BeRealはNG、なのにAI議事録はスルー…… 日本企業が目を背ける情報漏えい対策の限界(2/5 ページ)
BeRealなどのSNSにおける情報漏えいが相次いでいる。AIの活用が急速に進み、さまざまなものを記録することが当たり前になりつつある今、企業はどうあるべきなのか?
ルールはあったが、それでも起きた
西日本シティ銀行は今回の事案を受け、営業店など顧客情報を扱う場所への私用スマホの持ち込みを禁じたと報じられている。思い切った対応に見えるが、金融機関のオフィスでは、私用スマホの利用を制限している例は珍しくない。

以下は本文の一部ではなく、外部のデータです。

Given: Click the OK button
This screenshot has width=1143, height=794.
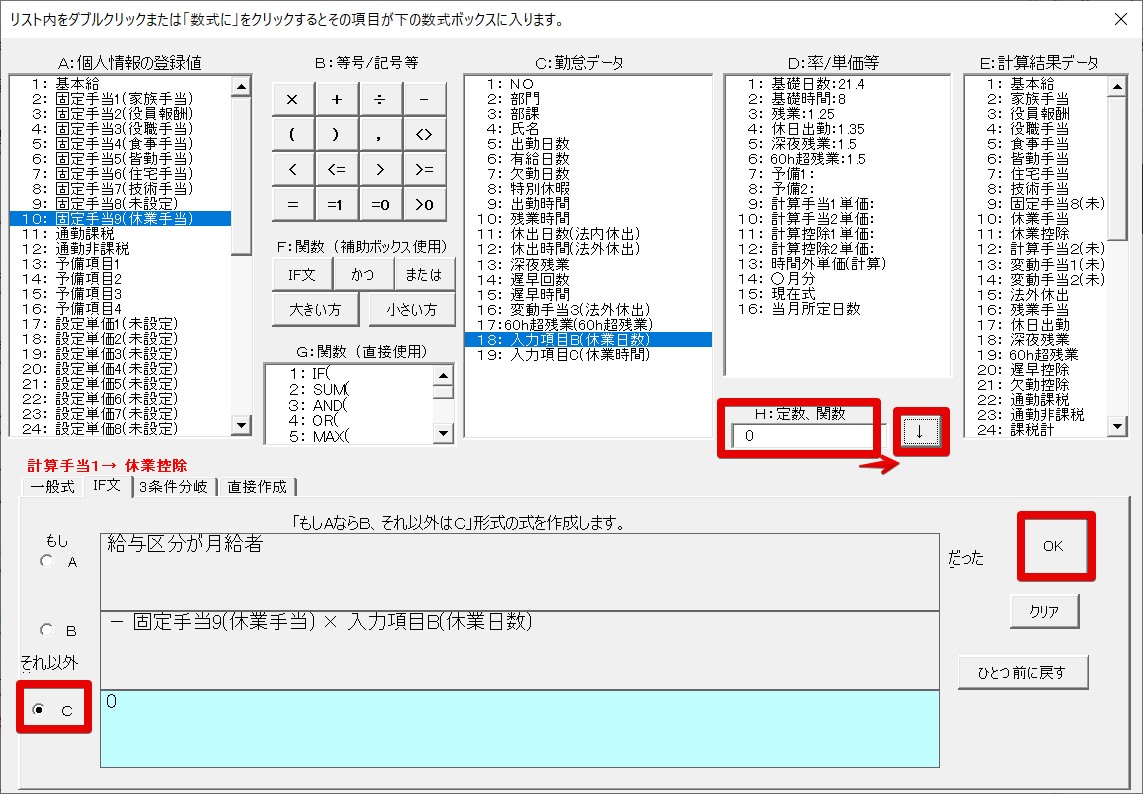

ただ、それは一律に適用される措置ではない。個人情報保護委員会のガイドラインは、区域ごとに安全管理の基準を分けている。例えば、サーバや重要な情報システムを置く「管理区域」では、入退室管理に加え、カメラなどの機器の持ち込みが制限されている。一方で、個人データを扱う執務室や窓口のような「取扱区域」では、間仕切りや座席配置といった閲覧対策が中心だ。金融分野向けの制限はより強めだが、それでも、区域や場面に応じた措置にとどまっている。
つまり、顧客名がホワイトボードに残る営業店の執務エリアは、本来なら閲覧対策が中心で、スマホが全面的に禁止される場所ではなかった。そのため、同行が私用スマホを禁じたのも今回の事案が起きた後である。

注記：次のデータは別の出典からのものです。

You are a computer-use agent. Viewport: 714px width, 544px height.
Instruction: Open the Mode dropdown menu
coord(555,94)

では、スマホを禁止すれば今回のような事態を防ぐことができるのか。社会保険労務士で、社内規定のクラウドサービスを手がけるKiteRa(キテラ)の渡辺涼太氏は、「規定を従業員が読むとは限らず、読んでも目の前の行為と条文が結びつかない。規定に禁止項目を付け加えるだけでは抑止力にはならず、周知・研修・運用が一体となって初めて効果を発揮する」と話す。そして、「そこまでしても、最後はその方の良心に委ねられている」と言う。
この「良心」については、JCBの事案を見るとはっきりと分かる。問題の投稿には、「スマホを持ち込めないのに」という趣旨の文言が添えられていたと伝えられている。もしこの通りなら、持ち込み禁止という規定は「守るべきもの」ではなく、「嘲笑の対象」になっていたことになる。
規定は、いわば塗装である。表面をきれいにすることはできても、素地である人が整っていなければ、本来の効果を発揮することはできないのである。